Auditory Verbal UK
Children, parents, and professionals in partnership


Bignell Park Barns
Chesterton, Oxon
OX26 1TD
+44 (0) 1869 321492


AVUK is a Registered Charity no. 1095133

Copyright © The Oxford Auditory-Verbal Programme 2000



Family Stories: Oliver's Story

It seems much more than five years ago that our son, Oliver, was found to be profoundly deaf. From that time, when it seemed as if the world had collapsed around us, to today, when Oliver is a bright, chatty schoolboy, we've come a long way.

At the beginning, when Oliver was diagnosed at five months old, we only knew that he was “very” deaf. He was fitted with Phonak Superfronts straight away (this was in Johannesburg, where we were living at the time) and we quickly noticed he did have some residual hearing. Since then, until recently, he has hovered on the borderline for a Cochlear Implant.

In South Africa Oliver had intensive Auditory Verbal-type therapy. Then we came back to Britain, and it was like stepping back into the middle ages. We were told that as Oliver was “only” two, he had no need or right to speech therapy, and got a fairly ineffectual fortnightly session with a teacher of the deaf. He developed terrible glue ear problems due to the climate, and his speech development plummeted. From a happy, vocal toddler, with an impressive vocabulary, he fell silent and became frustrated and angry.

Then we heard about the Oxford AV programme (the old name for AV UK). The approach was much closer to the one we'd been following in South Africa. Not “hot-housing”, but definitely nurturing expression. Not learning to parrot back auditory discrimination, but enthusiastically showing that language is fun and useful! As parents, too, we just grew into incorporating language aims into everyday life. Oliver blossomed with this approach, gaining the confidence to generate his OWN thoughts verbally, and gleefully using speech to order his parents around.
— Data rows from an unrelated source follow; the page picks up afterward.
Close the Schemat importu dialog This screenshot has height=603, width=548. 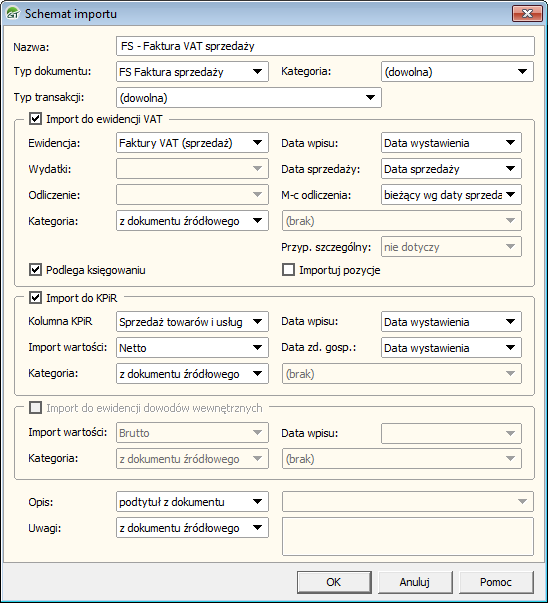point(527,14)
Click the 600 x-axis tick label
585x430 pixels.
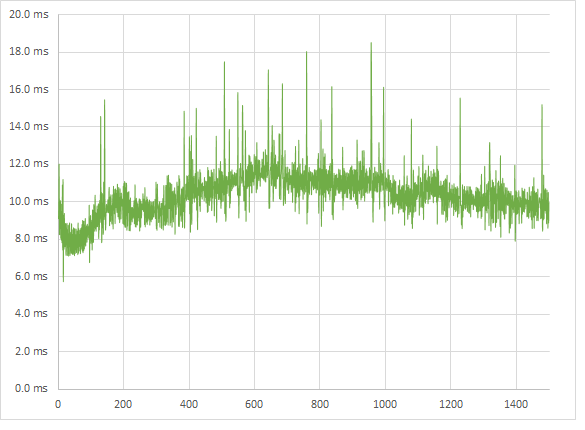[x=254, y=404]
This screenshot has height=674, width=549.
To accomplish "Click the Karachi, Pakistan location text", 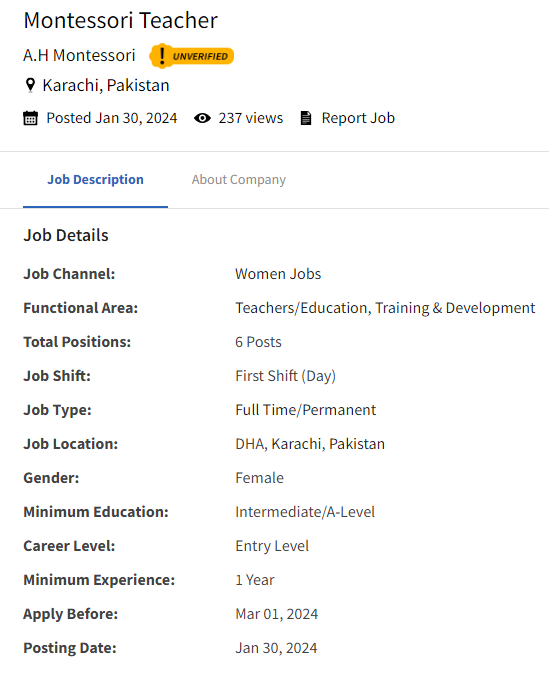I will pyautogui.click(x=106, y=86).
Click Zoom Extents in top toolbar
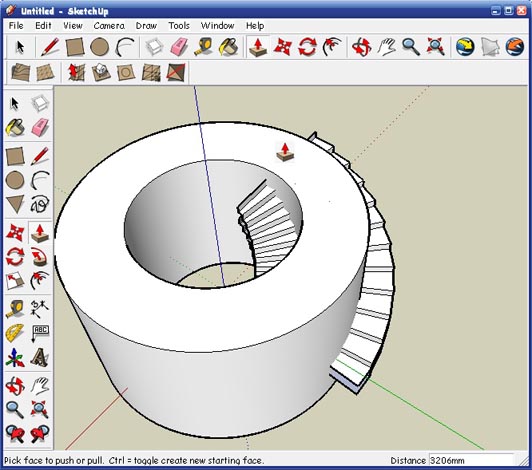Image resolution: width=532 pixels, height=470 pixels. point(435,47)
In time, however, as the demands on his speech and hearing grew in complexity, we noticed that Oliver was struggling to access what he needed. His speech was not easy to understand, and in noisy surroundings, he struggled. Our AV therapist gently broached the Cochlear Implant subject with us.
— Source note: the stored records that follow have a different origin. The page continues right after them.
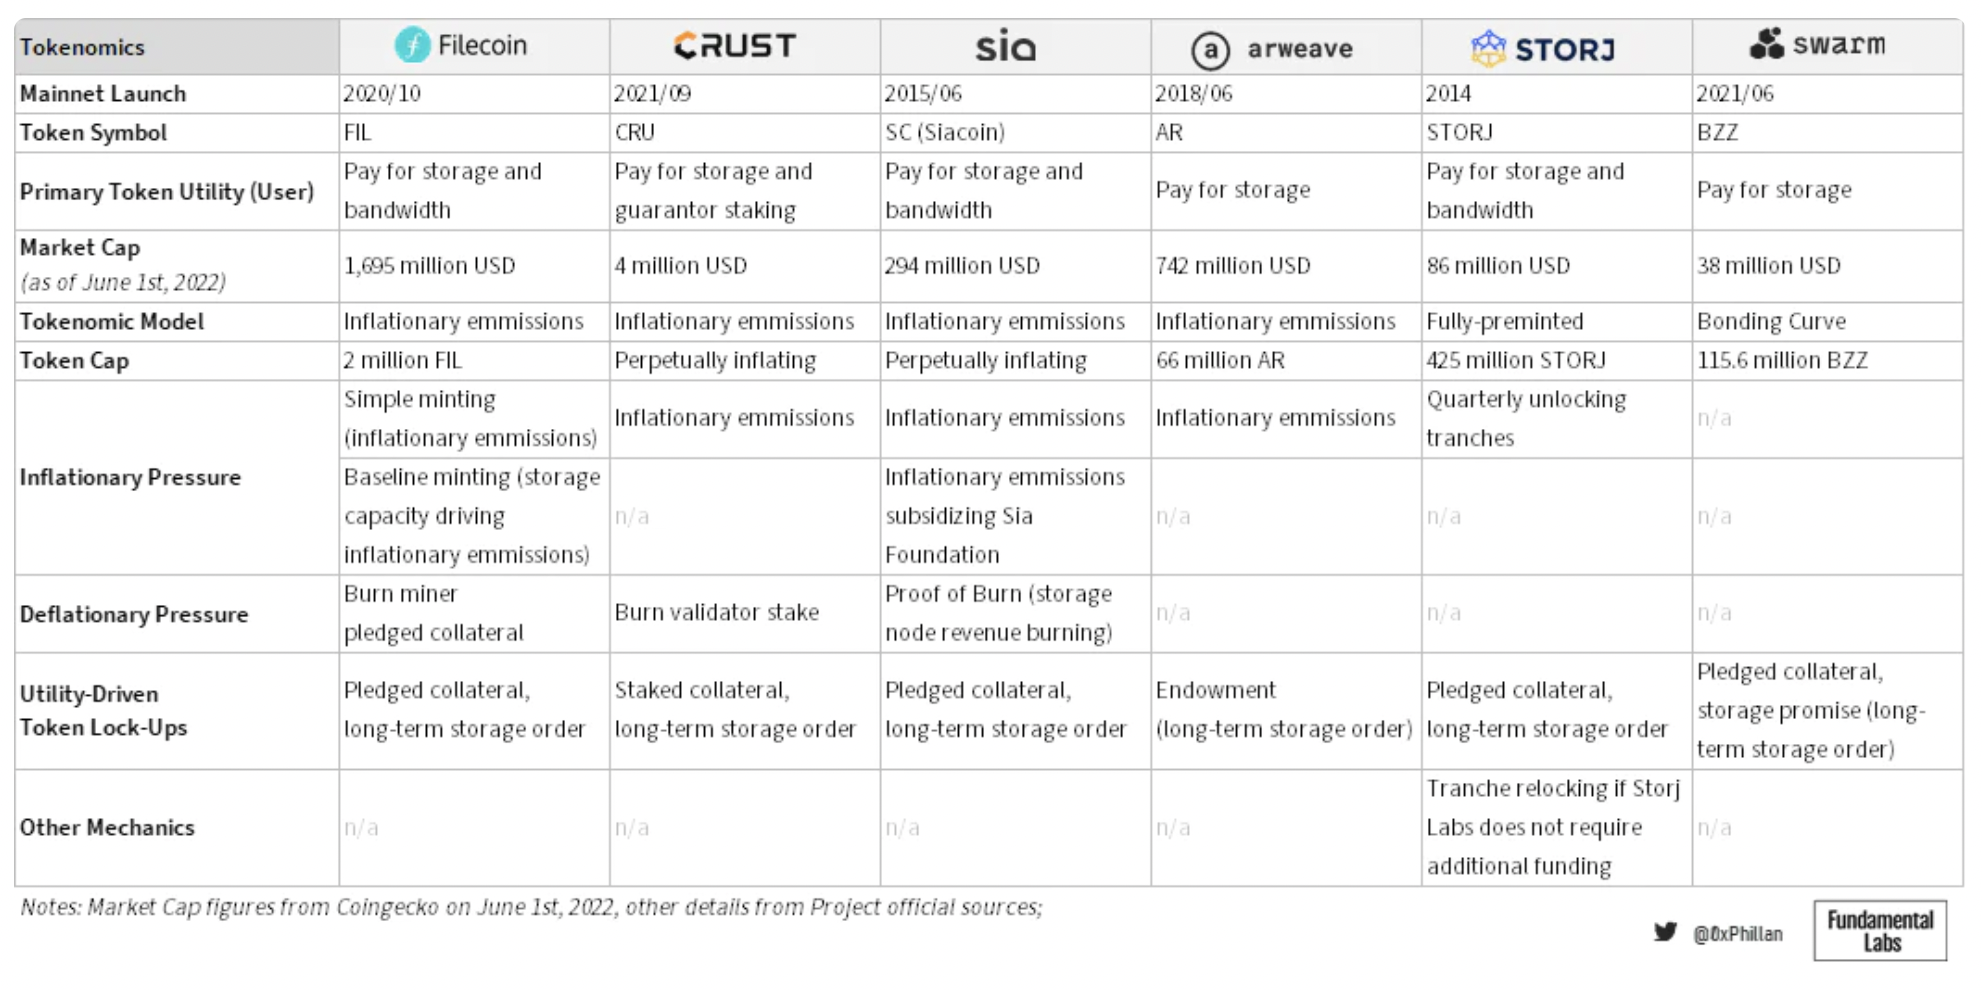Click the Swarm logo icon
Screen dimensions: 1982x990
pos(1767,44)
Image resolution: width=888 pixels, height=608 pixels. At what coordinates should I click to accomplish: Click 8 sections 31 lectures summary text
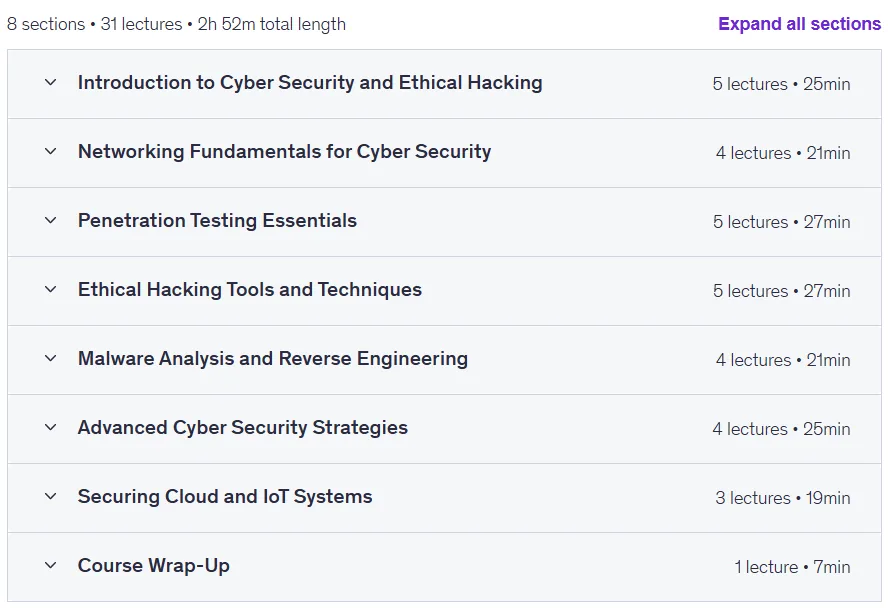coord(176,24)
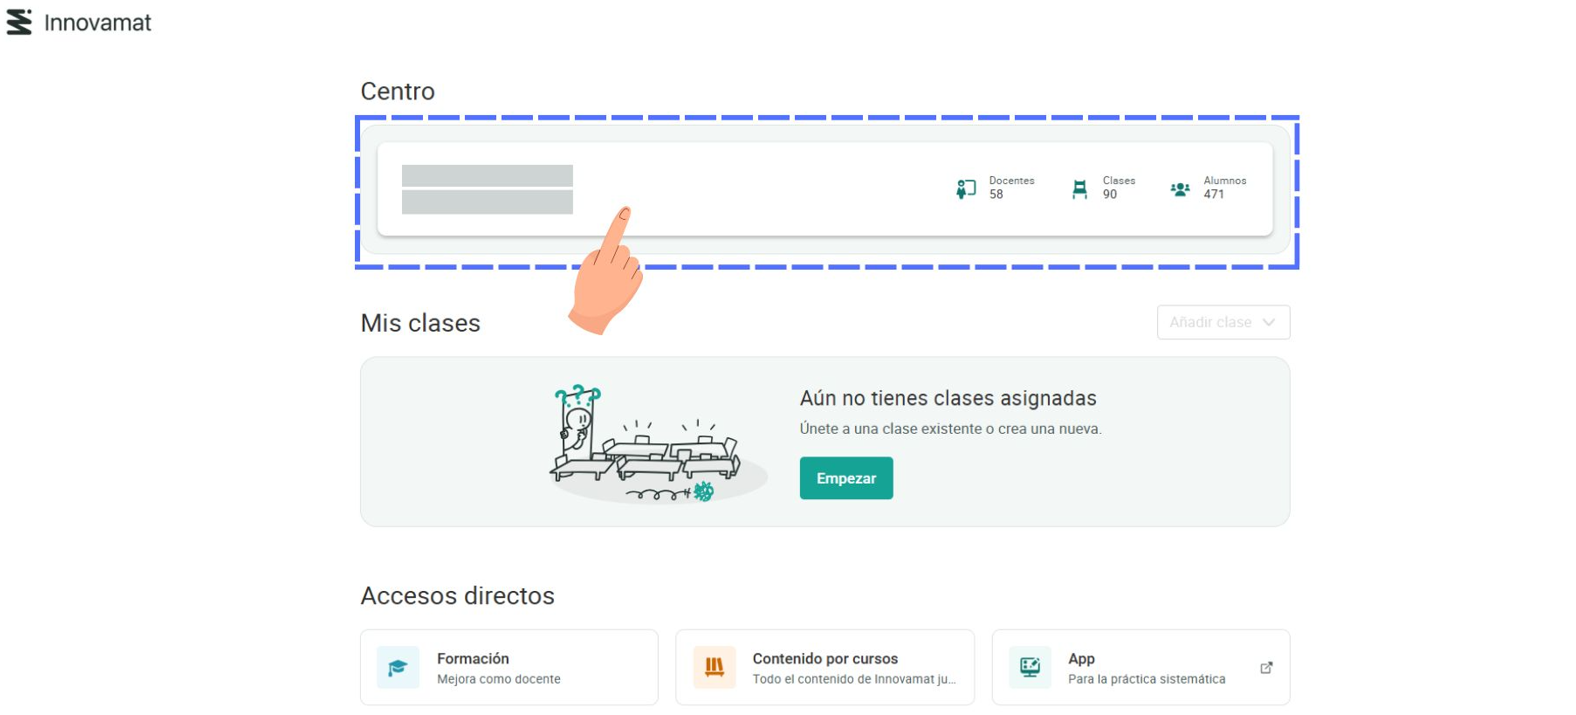The height and width of the screenshot is (715, 1576).
Task: Select the greyed school name in Centro card
Action: click(487, 189)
To be honest, we'd been turning the question over for some time. We hated the idea, the irreversibility of it, and hoped that, with advances in hearing aid technology it would not be necessary. It was becoming obvious as Oliver went through nursery, and started school, that he might well do better with the implant.
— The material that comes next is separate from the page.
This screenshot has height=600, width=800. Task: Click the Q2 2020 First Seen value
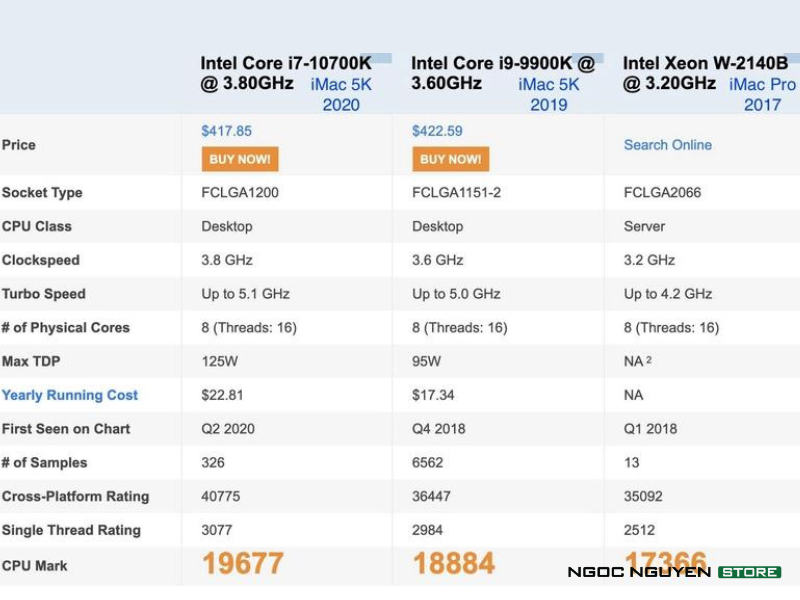pyautogui.click(x=228, y=429)
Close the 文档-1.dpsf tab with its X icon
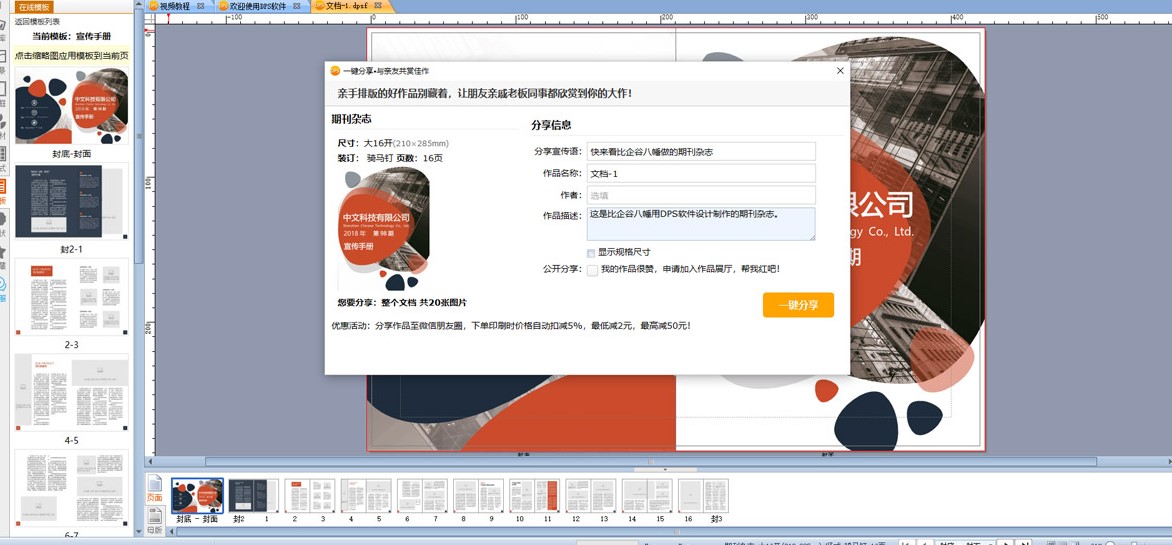Viewport: 1172px width, 545px height. click(x=378, y=6)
We were referred to the Nuffield department of the Royal Throat Nose and Ear Hospital, and so started a process that, ironically, had us, the sceptical parents, battling to convince extremely conservative professionals there that Oliver needed an implant. The problem was that against the astonishingly low expectations of what a profoundly deaf child should be able to do, Oliver was managing “surprisingly well”.

We got lots of outside expert opinion, including our AV therapist and an excellent private audiologist, read research on the internet and talked to other parents of “borderliners”.

Finally Nuffield offered the implant, and that's where we are now, with Oliver about to go in for his op. Of course we are terrified, as any parent would be, but we believe we have to offer our son the chance to do the very best he can, or wants to do, in life.

It's been a long haul and it's not over yet, but hopefully, with the incredible support we've had from the professionals we've been lucky enough to meet, we feel confident that Oliver's got a bright and exciting future ahead of him.